Charlock reaches on average 20–100 cm in height, but under optimal conditions can exceed one metre. The stems are erect, branched or unbranched, striated, with coarse spreading hairs especially near the base. The leaves are petiolate (stalked) with a 1–4 cm petiole. The basal leaves are oblong, oval, lanceolate, lyrate, pinnatifid to dentate, 4–18 cm long, 2–5 cm wide. The cauline leaves are much reduced and are short petiolate to sessile but not auriculate-clasping. It blooms from May to September, or May to August, in the UK. The inflorescence is a raceme made up of yellow flowers having four petals 6–13 mm long, with spreading sepals just over half the length of the petals. The fruit is a silique 2.5–5 cm long with a beak 0.7–2 cm long that is flattened-quadrangular. The valves of the silique are glabrous or rarely bristly, three to five nerved. The seeds are dark red or brown, smooth 1-1.5 mm in diameter.

===Phytochemistry===
It contains chemicals of the class glucosinolates, including sinalbin. The seeds contain a plant hormone, gibberellic acid, which effects the dormancy of the seeds.

==Taxonomy==
It was formally described by the Swedish botanist Carl Linnaeus in his seminal publication 'Species Plantarum' on page 668 in 1753.

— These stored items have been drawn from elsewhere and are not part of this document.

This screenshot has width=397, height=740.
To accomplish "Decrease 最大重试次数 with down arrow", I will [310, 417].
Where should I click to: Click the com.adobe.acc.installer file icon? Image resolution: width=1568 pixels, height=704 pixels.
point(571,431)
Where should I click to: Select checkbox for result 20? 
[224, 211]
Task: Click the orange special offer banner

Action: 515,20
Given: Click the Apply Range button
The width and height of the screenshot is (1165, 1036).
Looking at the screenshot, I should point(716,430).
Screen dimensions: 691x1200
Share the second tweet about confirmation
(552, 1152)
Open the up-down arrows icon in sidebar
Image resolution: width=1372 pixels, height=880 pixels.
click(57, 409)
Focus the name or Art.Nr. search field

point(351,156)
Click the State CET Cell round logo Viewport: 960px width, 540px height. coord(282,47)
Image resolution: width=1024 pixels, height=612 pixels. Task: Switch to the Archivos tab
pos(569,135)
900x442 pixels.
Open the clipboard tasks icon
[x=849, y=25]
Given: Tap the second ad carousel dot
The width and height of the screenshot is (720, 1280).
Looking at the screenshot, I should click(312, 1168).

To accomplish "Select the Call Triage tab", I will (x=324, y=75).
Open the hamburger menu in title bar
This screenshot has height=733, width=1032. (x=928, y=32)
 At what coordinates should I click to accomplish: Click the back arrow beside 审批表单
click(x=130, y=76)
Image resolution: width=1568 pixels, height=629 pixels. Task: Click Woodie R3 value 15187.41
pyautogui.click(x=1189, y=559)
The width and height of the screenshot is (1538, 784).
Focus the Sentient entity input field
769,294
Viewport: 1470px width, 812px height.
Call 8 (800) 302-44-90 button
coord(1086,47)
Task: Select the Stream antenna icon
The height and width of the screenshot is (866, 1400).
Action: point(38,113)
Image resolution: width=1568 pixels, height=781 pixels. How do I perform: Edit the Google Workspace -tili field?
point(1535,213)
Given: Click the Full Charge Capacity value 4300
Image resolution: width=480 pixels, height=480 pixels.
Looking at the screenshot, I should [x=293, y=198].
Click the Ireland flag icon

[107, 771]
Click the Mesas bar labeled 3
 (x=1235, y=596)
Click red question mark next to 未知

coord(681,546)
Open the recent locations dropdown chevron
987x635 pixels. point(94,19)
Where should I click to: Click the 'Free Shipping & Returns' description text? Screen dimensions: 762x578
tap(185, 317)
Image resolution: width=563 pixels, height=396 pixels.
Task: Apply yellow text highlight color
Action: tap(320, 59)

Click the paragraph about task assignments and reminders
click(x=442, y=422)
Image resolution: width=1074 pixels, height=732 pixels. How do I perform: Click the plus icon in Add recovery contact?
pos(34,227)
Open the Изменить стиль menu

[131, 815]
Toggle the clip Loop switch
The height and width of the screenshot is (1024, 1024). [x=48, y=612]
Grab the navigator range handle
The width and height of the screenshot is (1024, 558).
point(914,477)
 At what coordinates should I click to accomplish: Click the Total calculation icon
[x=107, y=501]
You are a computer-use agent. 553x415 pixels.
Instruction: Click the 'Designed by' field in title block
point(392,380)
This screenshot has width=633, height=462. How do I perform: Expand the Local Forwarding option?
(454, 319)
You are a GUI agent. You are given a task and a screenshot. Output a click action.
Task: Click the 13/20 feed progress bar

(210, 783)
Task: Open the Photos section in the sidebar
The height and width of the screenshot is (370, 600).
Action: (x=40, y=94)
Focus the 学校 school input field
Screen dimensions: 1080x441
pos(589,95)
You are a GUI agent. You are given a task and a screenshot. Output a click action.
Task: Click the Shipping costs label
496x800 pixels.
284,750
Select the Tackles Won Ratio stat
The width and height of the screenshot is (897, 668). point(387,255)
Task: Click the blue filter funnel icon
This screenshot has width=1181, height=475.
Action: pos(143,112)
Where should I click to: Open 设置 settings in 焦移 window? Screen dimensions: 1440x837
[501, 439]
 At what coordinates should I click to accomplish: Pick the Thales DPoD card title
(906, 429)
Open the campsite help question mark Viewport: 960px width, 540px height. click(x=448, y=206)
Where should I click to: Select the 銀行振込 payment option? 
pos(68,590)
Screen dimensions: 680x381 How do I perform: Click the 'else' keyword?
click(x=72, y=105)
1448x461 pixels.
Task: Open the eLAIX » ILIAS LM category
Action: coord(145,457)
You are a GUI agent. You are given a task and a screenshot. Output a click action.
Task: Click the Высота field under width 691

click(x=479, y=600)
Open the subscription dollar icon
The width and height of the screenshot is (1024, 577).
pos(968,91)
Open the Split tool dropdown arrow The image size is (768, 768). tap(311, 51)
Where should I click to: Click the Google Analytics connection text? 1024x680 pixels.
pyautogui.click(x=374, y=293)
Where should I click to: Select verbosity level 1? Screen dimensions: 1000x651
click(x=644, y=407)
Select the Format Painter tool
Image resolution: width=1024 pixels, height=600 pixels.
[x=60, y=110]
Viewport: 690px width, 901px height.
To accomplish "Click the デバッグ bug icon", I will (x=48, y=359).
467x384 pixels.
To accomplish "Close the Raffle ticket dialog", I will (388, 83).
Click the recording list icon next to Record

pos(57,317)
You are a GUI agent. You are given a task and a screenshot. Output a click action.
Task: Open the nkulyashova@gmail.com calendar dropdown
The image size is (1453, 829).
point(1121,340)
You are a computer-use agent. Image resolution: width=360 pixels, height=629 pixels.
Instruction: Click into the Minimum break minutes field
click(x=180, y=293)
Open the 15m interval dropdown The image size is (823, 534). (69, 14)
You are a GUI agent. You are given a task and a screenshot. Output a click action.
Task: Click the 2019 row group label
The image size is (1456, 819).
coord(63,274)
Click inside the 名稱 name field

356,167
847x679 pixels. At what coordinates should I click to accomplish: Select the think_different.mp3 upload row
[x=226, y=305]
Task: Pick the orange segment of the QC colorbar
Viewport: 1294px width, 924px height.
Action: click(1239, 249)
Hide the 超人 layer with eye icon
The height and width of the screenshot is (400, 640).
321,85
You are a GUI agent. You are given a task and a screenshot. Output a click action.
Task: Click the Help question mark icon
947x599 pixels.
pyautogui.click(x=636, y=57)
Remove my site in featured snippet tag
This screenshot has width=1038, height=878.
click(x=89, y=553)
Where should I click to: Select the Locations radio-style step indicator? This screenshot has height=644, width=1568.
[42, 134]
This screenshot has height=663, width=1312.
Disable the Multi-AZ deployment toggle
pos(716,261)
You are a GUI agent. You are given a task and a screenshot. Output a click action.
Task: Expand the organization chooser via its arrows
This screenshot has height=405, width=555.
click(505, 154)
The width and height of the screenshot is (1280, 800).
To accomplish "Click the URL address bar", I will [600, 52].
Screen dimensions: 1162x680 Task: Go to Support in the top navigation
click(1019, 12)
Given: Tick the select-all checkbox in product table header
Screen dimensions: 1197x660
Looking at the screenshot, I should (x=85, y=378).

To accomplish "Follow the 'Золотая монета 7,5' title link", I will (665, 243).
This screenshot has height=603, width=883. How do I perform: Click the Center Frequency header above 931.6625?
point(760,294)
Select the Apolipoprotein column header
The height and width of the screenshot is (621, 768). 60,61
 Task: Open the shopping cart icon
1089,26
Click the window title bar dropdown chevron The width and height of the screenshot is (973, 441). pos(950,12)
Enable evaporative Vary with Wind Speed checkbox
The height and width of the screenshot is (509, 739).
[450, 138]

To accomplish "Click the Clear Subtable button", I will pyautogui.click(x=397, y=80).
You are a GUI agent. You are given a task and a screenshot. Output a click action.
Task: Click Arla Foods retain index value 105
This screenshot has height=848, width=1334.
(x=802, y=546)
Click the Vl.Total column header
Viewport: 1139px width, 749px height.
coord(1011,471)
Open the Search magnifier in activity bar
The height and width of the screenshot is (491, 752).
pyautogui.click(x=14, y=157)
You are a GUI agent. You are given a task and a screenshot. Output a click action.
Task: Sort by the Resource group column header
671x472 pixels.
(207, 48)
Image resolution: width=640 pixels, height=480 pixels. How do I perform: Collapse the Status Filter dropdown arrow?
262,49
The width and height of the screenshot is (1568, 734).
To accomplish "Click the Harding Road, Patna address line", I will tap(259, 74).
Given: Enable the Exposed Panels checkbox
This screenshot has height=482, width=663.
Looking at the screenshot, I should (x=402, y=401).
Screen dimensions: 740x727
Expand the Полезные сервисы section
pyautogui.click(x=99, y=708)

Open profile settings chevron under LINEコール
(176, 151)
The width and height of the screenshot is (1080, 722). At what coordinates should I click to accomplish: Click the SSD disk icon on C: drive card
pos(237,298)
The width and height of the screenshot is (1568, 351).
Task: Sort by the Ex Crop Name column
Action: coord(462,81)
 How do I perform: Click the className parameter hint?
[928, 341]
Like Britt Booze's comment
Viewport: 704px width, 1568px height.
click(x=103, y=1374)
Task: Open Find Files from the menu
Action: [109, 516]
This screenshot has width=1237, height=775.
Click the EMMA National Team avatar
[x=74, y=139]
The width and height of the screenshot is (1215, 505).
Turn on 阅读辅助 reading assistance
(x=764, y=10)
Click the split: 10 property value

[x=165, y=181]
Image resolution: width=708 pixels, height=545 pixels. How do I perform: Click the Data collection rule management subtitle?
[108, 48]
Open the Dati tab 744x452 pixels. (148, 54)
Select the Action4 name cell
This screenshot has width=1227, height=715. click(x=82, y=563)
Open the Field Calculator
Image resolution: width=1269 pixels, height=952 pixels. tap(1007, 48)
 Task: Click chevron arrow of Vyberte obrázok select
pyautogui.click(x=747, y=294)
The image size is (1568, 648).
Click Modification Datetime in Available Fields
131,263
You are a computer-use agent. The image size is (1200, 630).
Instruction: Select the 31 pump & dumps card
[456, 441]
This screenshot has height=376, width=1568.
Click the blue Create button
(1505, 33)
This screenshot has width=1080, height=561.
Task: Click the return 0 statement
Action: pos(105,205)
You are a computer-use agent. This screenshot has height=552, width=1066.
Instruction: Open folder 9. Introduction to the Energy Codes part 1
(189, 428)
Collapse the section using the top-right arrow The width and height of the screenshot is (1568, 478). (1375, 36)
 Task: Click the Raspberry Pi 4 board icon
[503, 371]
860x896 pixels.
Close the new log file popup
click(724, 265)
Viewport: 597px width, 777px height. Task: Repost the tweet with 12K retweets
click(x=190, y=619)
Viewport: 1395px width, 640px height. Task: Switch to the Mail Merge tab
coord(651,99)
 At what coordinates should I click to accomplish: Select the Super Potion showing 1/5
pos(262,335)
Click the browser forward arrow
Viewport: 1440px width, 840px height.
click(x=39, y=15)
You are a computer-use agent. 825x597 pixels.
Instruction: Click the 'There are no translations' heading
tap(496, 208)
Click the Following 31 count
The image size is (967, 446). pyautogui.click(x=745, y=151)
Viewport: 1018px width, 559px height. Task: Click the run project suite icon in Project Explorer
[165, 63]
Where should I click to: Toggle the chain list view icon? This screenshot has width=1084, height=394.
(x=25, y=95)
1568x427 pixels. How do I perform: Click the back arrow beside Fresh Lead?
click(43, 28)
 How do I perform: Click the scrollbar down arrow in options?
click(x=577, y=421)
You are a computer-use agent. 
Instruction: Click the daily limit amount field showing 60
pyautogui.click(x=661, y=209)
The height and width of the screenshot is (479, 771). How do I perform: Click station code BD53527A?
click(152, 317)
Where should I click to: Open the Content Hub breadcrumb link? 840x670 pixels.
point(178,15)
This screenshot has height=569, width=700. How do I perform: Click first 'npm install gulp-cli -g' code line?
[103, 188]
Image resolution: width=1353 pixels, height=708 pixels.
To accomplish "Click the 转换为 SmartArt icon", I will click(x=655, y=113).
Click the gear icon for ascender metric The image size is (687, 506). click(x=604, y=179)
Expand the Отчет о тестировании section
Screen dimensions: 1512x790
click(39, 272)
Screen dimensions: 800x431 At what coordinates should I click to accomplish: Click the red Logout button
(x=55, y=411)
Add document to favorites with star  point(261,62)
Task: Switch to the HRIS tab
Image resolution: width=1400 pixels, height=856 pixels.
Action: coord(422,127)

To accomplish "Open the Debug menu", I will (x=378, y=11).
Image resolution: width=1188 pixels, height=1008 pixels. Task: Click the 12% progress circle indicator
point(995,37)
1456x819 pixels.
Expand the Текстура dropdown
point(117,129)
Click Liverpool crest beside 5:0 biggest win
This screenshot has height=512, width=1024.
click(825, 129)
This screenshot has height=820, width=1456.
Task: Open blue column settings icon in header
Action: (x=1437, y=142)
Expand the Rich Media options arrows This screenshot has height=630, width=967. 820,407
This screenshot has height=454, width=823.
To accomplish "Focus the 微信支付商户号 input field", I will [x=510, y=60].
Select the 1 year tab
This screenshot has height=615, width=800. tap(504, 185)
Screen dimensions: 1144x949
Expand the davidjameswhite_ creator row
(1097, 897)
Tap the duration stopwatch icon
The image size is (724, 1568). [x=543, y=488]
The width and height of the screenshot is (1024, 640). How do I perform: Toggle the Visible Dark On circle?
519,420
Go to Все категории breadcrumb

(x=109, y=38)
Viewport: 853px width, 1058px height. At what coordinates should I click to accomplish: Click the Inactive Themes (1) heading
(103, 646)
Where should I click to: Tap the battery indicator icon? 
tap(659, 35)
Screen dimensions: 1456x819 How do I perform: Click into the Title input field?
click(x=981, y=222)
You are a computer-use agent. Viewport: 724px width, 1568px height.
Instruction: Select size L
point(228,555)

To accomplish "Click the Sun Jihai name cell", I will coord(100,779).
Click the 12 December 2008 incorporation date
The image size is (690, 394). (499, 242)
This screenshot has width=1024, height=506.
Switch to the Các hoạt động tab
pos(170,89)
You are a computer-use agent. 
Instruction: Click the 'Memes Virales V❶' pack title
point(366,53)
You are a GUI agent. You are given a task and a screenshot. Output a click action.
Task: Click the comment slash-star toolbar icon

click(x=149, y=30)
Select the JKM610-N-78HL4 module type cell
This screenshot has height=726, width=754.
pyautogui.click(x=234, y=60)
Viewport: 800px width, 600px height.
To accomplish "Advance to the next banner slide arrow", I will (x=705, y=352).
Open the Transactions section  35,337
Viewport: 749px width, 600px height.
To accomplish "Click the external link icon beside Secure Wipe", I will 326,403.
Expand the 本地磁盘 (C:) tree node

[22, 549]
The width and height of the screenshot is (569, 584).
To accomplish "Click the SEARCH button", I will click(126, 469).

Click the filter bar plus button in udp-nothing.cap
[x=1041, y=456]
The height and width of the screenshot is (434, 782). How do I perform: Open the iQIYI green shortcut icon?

It is commonly known as charlock, or sometimes as charlock mustard, field mustard, or wild mustard.

===Etymology===
The former generic name Sinapis derives from the Greek word sinapi meaning 'mustard' and was the old name used by Theophrastus for any mustard. The specific epithet arvense is a Latin adjective meaning 'from/of the field'.

==Distribution==
A native of the Mediterranean basin, from temperate regions of North Africa, Europe and parts of Asia. It has also become naturalised throughout much of North America, South America, Australia, Japan and South Africa.

===Range===
It is found in North Africa, within Algeria, Egypt, Libya, Morocco and Tunisia. Within Asia, it is found in Arabian Peninsula (in Kuwait, Oman, Qatar, Saudi Arabia and the United Arab Emirates), Armenia, Azerbaijan, the Caucasus, China, Georgia, Iran, Iraq, Israel, Jordan, Kazakhstan, Kyrgyzstan, Lebanon, Siberia, Syria, Tajikistan, Turkmenistan and Uzbekistan. It is also found in tropical Pakistan. In eastern Europe, it is found within Belarus, Estonia, Latvia, Lithuania, Moldova and Ukraine. In middle Europe, it is in Austria, Belgium, the Czech Republic, Germany, Hungary, the Netherlands, Poland, Slovakia and Switzerland. In northern Europe, in Denmark, Finland, Ireland, Norway, Sweden and the United Kingdom. In southeastern Europe, within Albania, Bosnia and Herzegovina, Bulgaria, Croatia, Greece, Italy, Montenegro, North Macedonia, Romania, Serbia and Slovenia. Also in southwestern Europe, it is found in France, Portugal and Spain.

==Habitat==
It grows in the plains and mountains, in pastures, fields, roadsides, waste places (such as railways, tips, and waste ground), and ruins, but mainly in cultivated places. It prefers calcareous soils in sunny places, at an altitude of 0–1400 m above sea level.

==Ecology==
The flowers are pollinated by various bees like Andrena agilissima and flies (entomophily). Rhamphospermum arvense is the host plant of the caterpillars of some Lepidoptera, such as the small white, Pieris rapae. The seeds are toxic to most animals, except birds, and can cause gastrointestinal problems, especially if consumed in large quantities.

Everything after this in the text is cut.